— Work instruction —
Each line from the one holding "Given: Click 'Which" to the last line of the listing must be set down exactly. No pictures are to be included.

— Given records —
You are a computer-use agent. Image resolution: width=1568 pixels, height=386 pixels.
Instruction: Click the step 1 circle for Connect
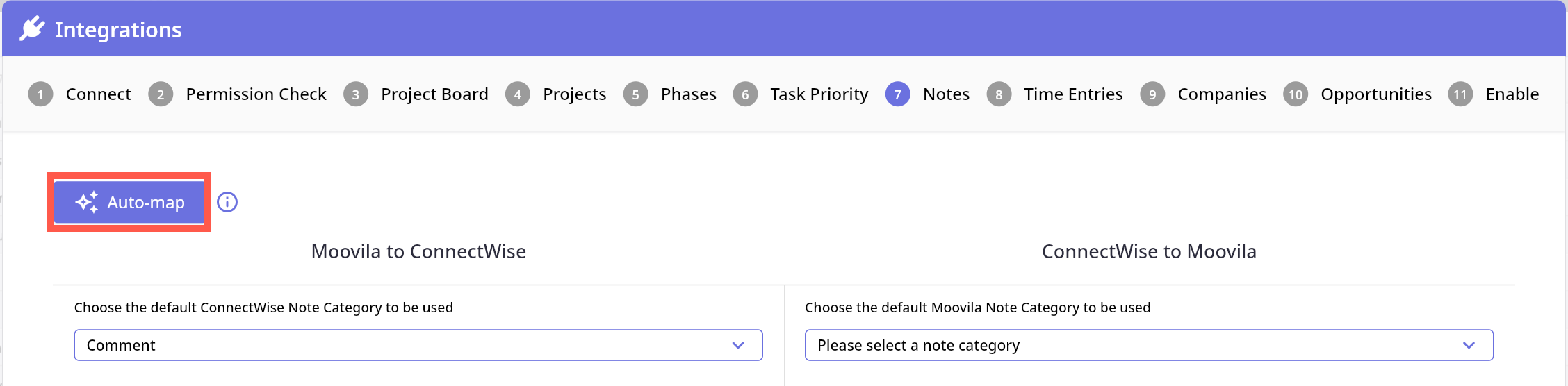point(40,94)
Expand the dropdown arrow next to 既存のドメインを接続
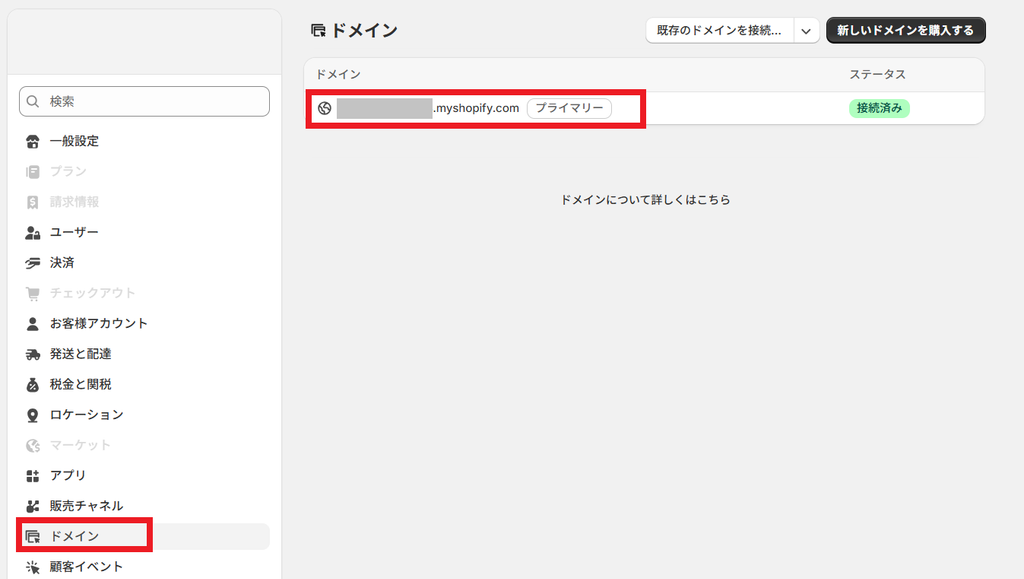This screenshot has height=579, width=1024. (x=806, y=31)
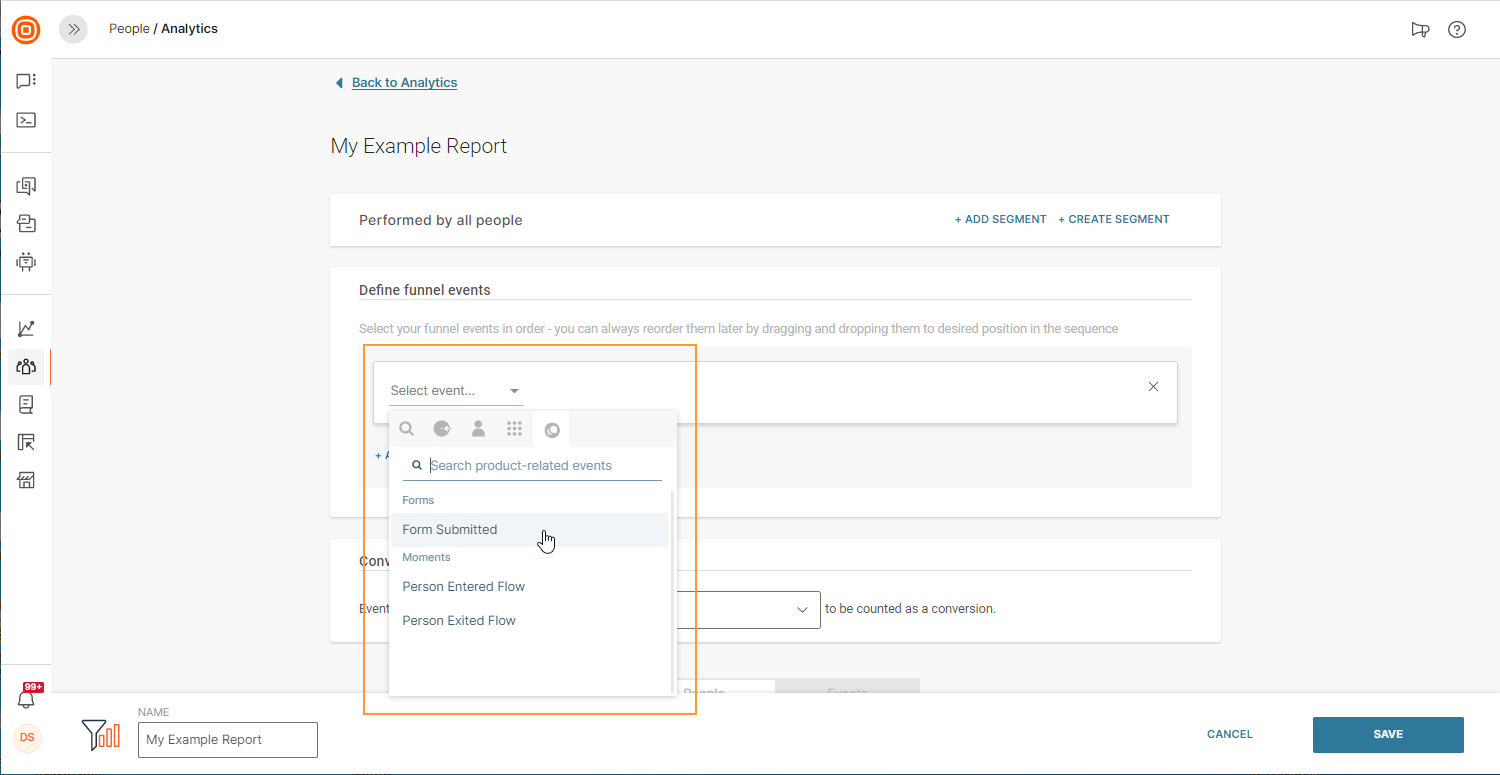Switch to the grid-dots events tab
This screenshot has height=775, width=1500.
coord(514,429)
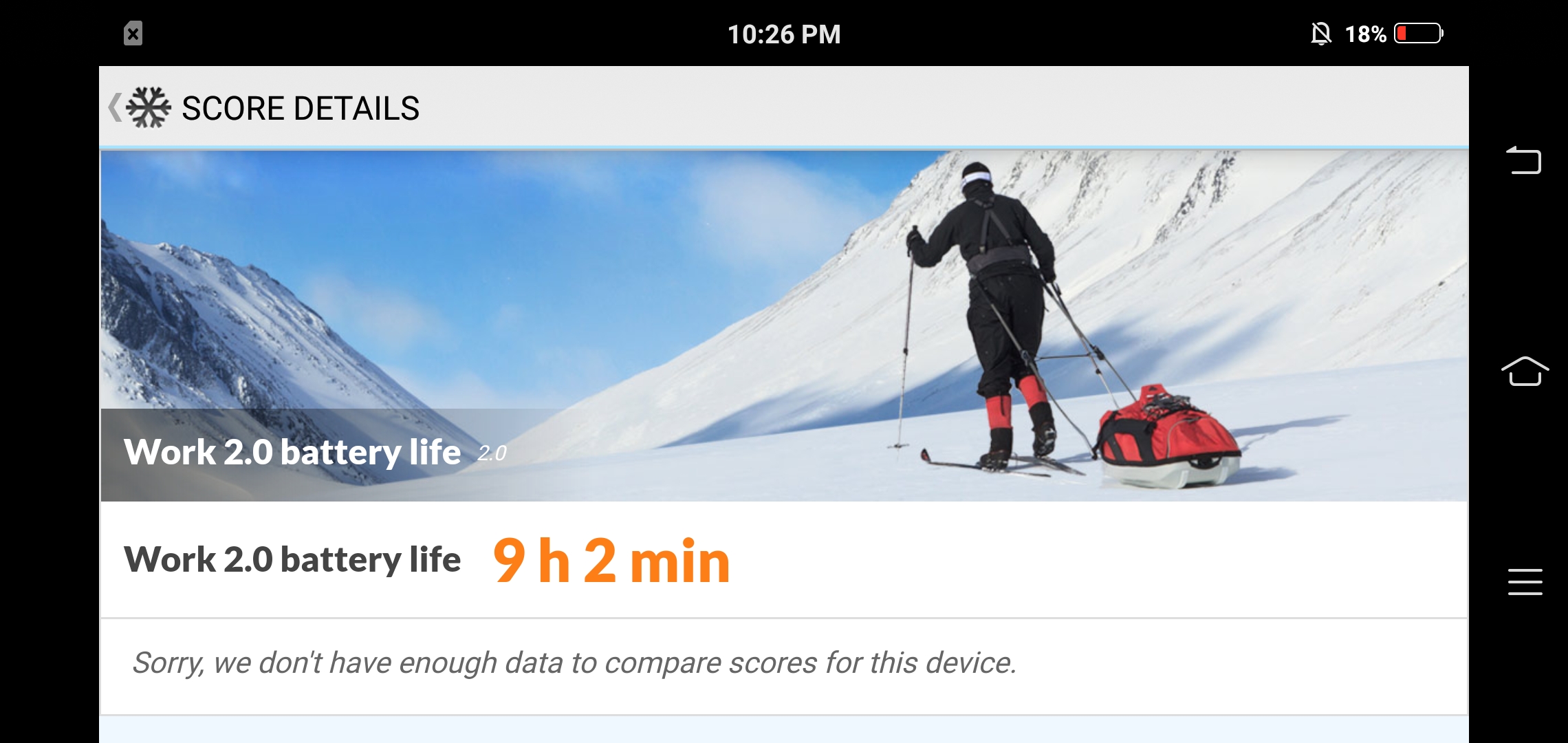Tap the blue divider under SCORE DETAILS header
1568x743 pixels.
coord(784,147)
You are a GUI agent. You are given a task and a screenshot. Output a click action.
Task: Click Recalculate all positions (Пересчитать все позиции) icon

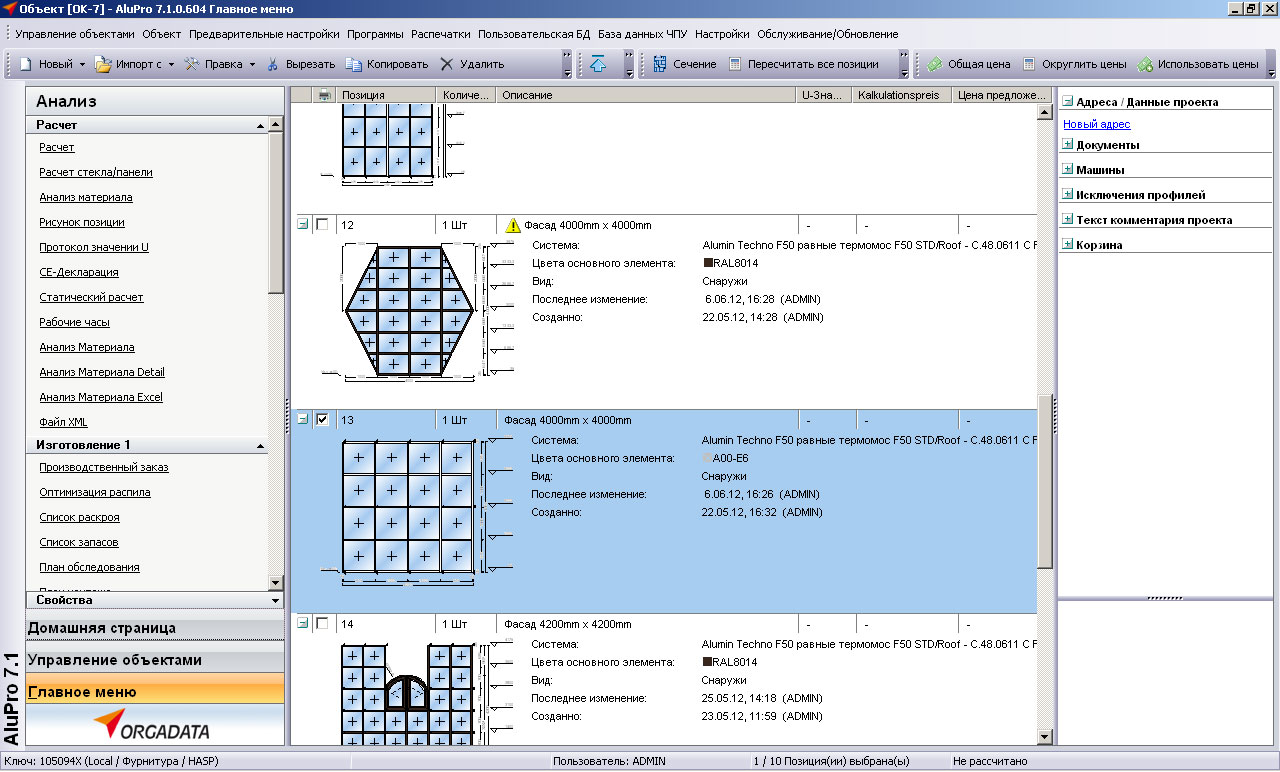[735, 64]
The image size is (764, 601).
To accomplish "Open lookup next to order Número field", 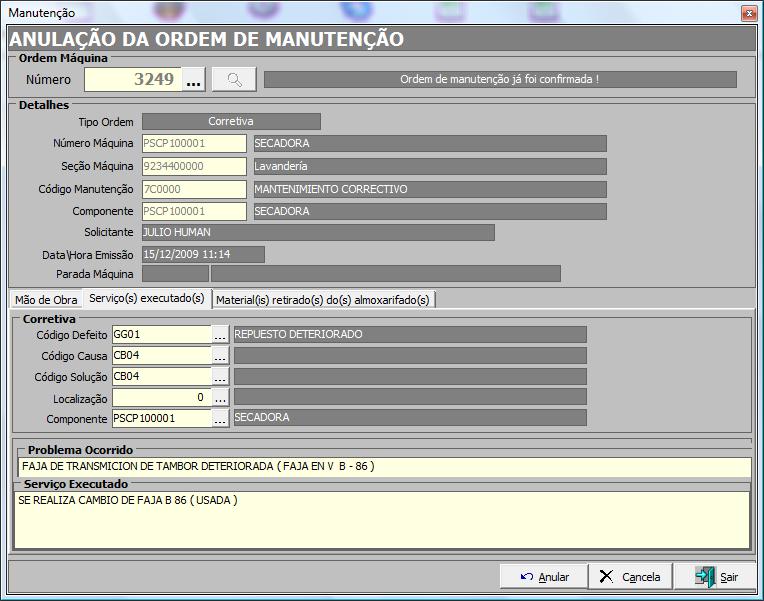I will click(193, 79).
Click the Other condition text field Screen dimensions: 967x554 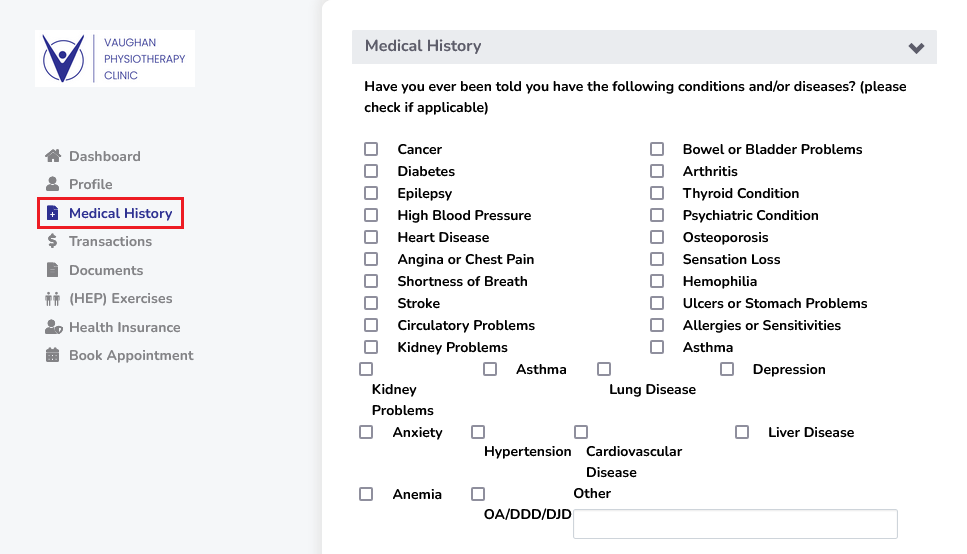735,524
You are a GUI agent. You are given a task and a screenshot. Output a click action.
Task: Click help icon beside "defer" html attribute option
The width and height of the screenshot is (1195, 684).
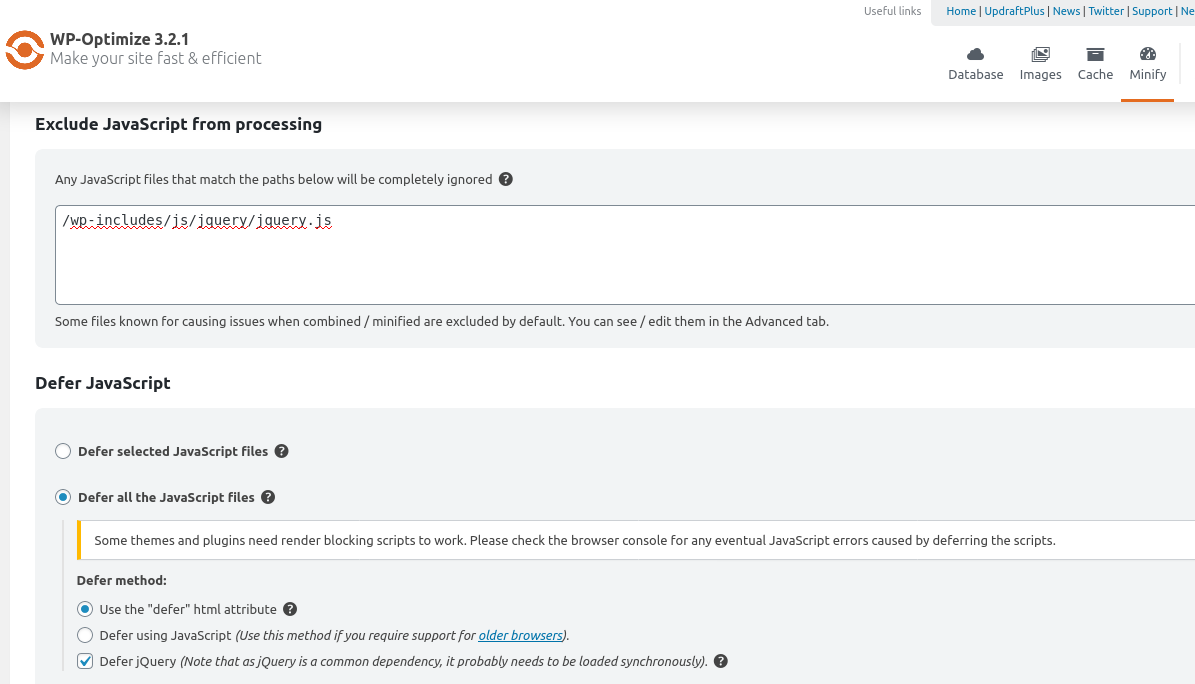coord(290,609)
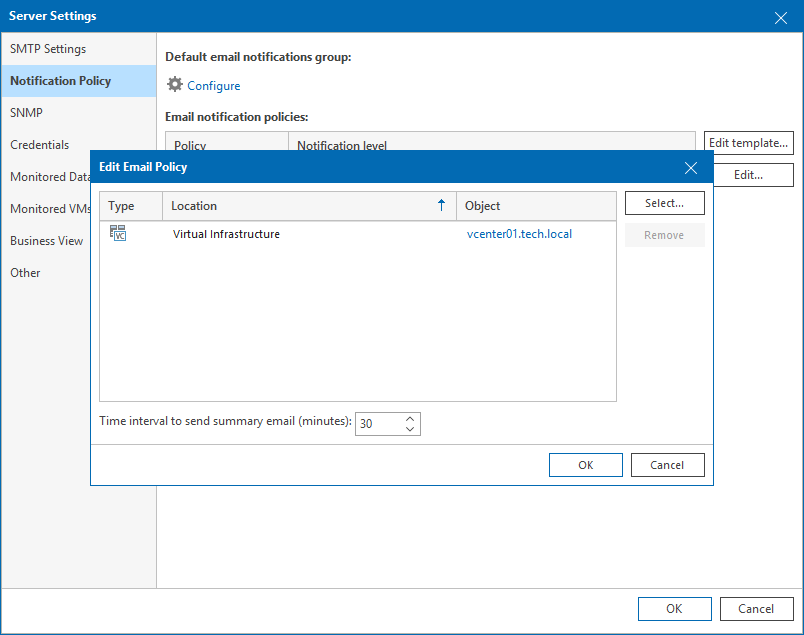Close the Server Settings window

(x=781, y=17)
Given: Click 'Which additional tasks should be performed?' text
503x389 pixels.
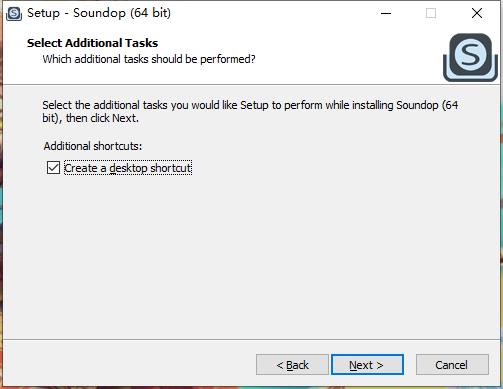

— Finished exercise —
Given: Click 'Which additional tasks should be performed?' text
503x389 pixels.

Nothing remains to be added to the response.